▸ AIM OF THE TASK
Begin your copy at the line that contains "Task: Collapse Sound, video" and carry it on, exactly, to the last line of the material below.

^^^^^^^^^^^^^^^^

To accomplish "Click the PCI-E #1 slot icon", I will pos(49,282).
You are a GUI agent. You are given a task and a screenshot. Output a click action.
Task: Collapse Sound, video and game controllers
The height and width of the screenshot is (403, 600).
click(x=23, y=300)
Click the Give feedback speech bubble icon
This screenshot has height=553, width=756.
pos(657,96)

^^^^^^^^^^^^^^^^

▸ RESPONSE AREA
Task: Collapse Sound, video and game controllers
The height and width of the screenshot is (403, 600).
click(x=23, y=300)
Click the Give feedback speech bubble icon
This screenshot has height=553, width=756.
pos(657,96)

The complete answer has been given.